Phase 1, root cause: read the full error and stack trace, confirm reliable reproduction, check recent changes, and for multi-component systems, add diagnostic logging at every component boundary to locate which layer actually fails. Phase 2, pattern analysis: find a working example elsewhere in the same codebase and list every difference from the broken code. Phase 3, hypothesis and testing: state one specific hypothesis, make the smallest possible change to test it, and form a new hypothesis rather than stacking a second fix on top of a failed one. Phase 4, implementation: write a failing test that reproduces the issue first (pairs with the test-driven-development skill), make exactly one change, and verify it passes without breaking anything else. If the same issue survives three consecutive failed fix attempts, the rule requires stopping to discuss whether the architecture itself is the problem instead of attempting a fourth fix.
- The default first step for any technical issue — failing test, production bug, performance anomaly
- A cross-component problem (e.g. a CI → build → signing pipeline) gets diagnostic logging added at each boundary to locate the failing layer instead of guessing
- The same bug has already survived two failed fixes — the third failure triggers the "stop and question the architecture" rule instead of attempting a fourth patch
Pros & cons
- Bans the most common low-quality debugging pattern — poking at code hoping it fixes itself — with an iron rule plus a rationalization table, not a vague "investigate carefully"

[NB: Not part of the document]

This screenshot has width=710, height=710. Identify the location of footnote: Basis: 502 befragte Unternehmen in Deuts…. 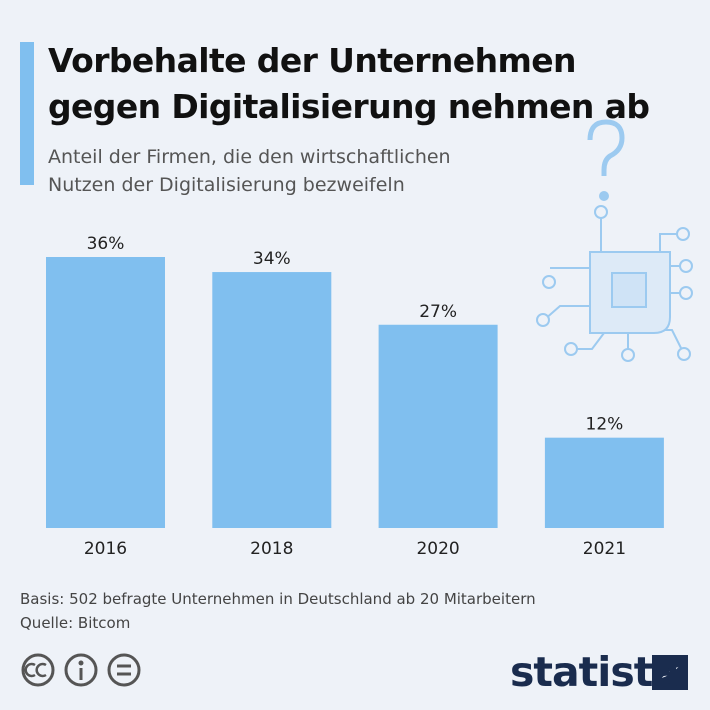
(278, 611).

- The "3 failed fixes means question the architecture" rule has real practical value, preventing indefinite time investment in the wrong direction
- Gives concrete calibration like "95% of 'no root cause found' cases are actually incomplete investigation" instead of vague folk wisdom
- Only reliably self-enforcing on harnesses that actually read and follow SKILL.md instructions (Claude Code, Codex CLI, etc.) — in a plain chat interface it's just a document a human has to apply by hand.

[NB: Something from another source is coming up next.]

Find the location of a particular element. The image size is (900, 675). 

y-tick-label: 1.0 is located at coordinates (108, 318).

- The four-phase process applies even to genuinely trivial bugs (an obvious typo), which can feel like overkill for those cases
- The multi-component diagnostic-logging technique needs an environment that can actually execute commands and read log output — not usable for pure static code review
How to install
Installed as part of the obra/superpowers plugin — individual skills can't be installed standalone:
- Claude Code: official marketplace
/plugin install superpowers@claude-plugins-official; or register the community marketplace with/plugin marketplace add obra/superpowers-marketplacethen/plugin install superpowers@superpowers-marketplace - Also supports Antigravity, Codex App/CLI, Cursor, Factory Droid, GitHub Copilot CLI, Kimi Code, OpenCode, and Pi — see the repo README for the exact command per harness
Once installed, this skill activates alongside the other 13 Superpowers skills, auto-triggered by using-superpowers based on context — there's no separate invocation step.
How to use
Triggers automatically on any bug, test failure, or unexpected behavior — root-cause investigation runs before any fix is proposed. Explicitly reinforced under time pressure or when an issue "looks simple," since the red-flags list specifically calls out those rationalizations.

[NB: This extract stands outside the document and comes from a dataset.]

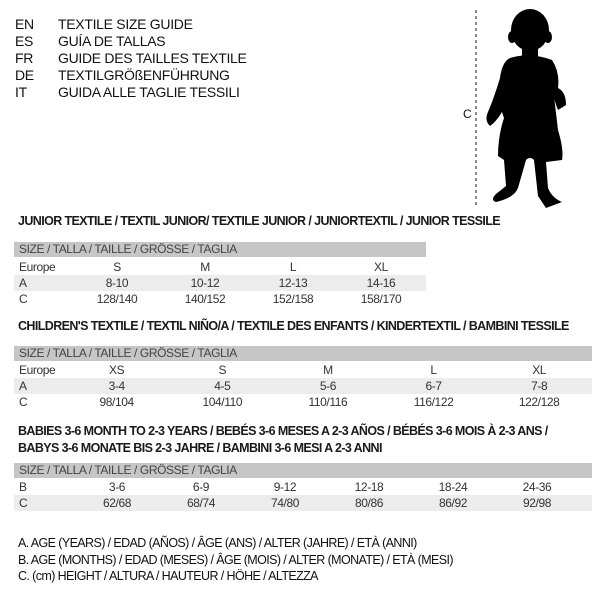  What do you see at coordinates (149, 92) in the screenshot?
I see `title-it: GUIDA ALLE TAGLIE TESSILI` at bounding box center [149, 92].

Compared to similar skills
Compared to not having this skill and letting the model try edits on sight of an error, the four-phase process adds a mandatory root-cause-confirmation step that, per the doc's own account, meaningfully reduces both "fixed it but not really" and introducing new bugs (the doc cites 15-30 minutes for systematic debugging vs. 2-3 hours of thrashing, and a 95% vs. 40% first-fix success rate — that's the author's own reported experience, not a number this site has independently re-verified).